Passage cité ▸

-----

L'action contribue au financement du plan de lutte contre les algues vertes (PLAV) mis en oeuvre pour la période 2010-2015, renouvelé pour la période 2017-2021, puis prolongé dans un contrat de plan État-Région de lutte contre la prolifération des algues vertes (PLAV) 2021-2027.
Ce plan permet un suivi spécifique de la concentration moyenne des eaux en nitrates de plusieurs bassins versants dans huit baies prioritaires bretonnes. Il finance également des projets de territoire préventifs destinés à limiter les rejets d'azote dans l'environnement. L'État contribue à hauteur de 40 % au financement du PLAV, via le PITE. Il participe cependant de manière différenciée aux différents volets. Ce volet PLAV constitue formellement un axe qui est venu compléter les volets initiaux.
Après avoir été longtemps stable autour de 2 millions d'euros en AE comme en CP, les crédits ont diminué l'an dernier de 8,69 % en AE et de 8,14 % en CP. Cette année les moyens sont reconduits à l'identique : l'action sera ainsi dotée de 1 721 215 euros en AE et 1 714 336 euros en CP. Toutefois, ces chiffres ne tiennent pas compte du transfert en gestion de 5 millions d'euros effectué chaque année, soit deux tiers du montant de l'action.

-----

Matériel fourni ▸

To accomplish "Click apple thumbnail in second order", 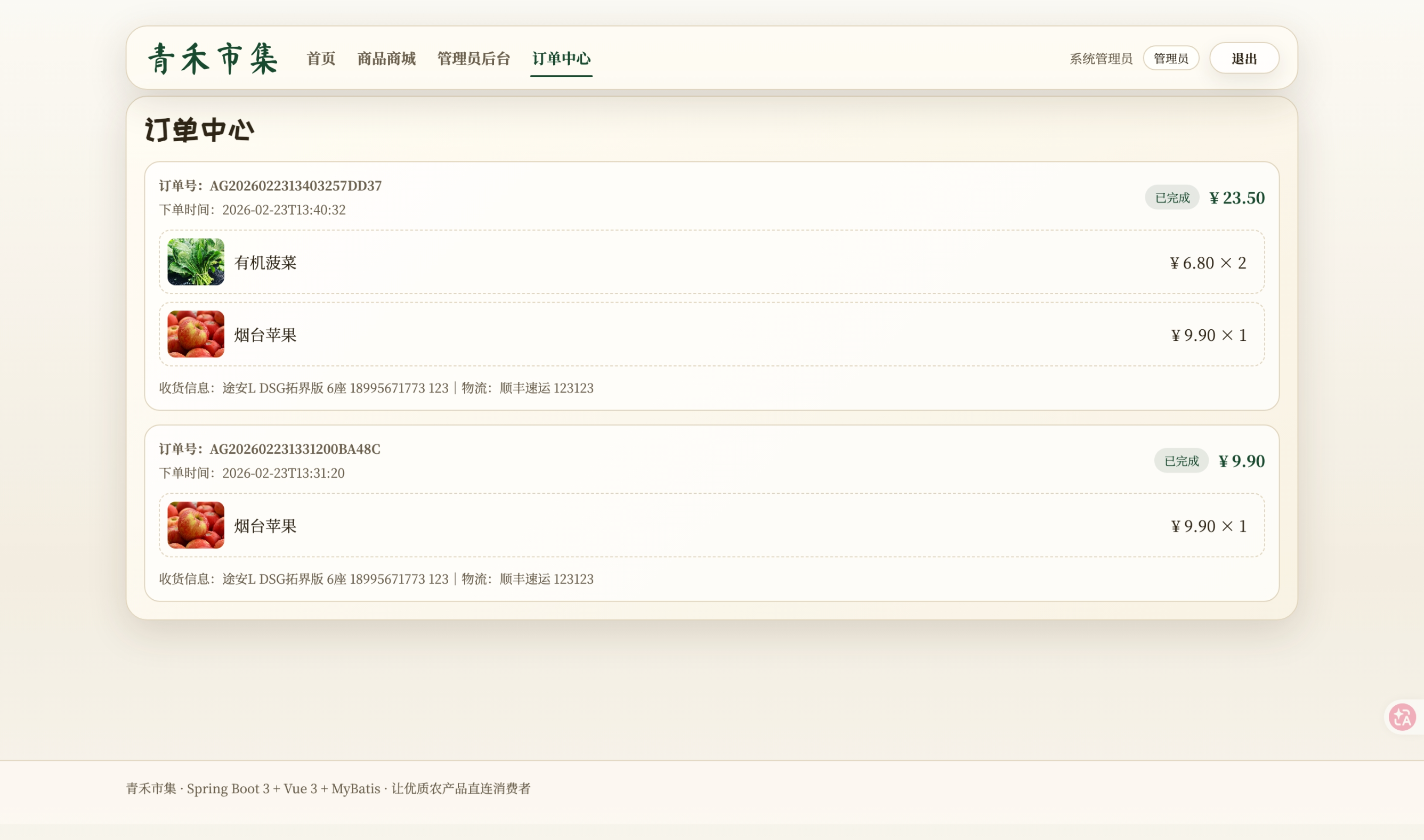I will coord(196,525).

-----

Problème court ▸
Réécris l'extrait sur le plan de lutte contre les algues vertes en commençant par "L'action contribue au" et en allant jusqu'à "vertes (PLAV) 2021-2027.", avec "étendu" à la place de "prolongé". Les lignes fournies n'ont aucun rôle ici.

Réponse complète ▸
L'action contribue au financement du plan de lutte contre les algues vertes (PLAV) mis en oeuvre pour la période 2010-2015, renouvelé pour la période 2017-2021, puis étendu dans un contrat de plan État-Région de lutte contre la prolifération des algues vertes (PLAV) 2021-2027.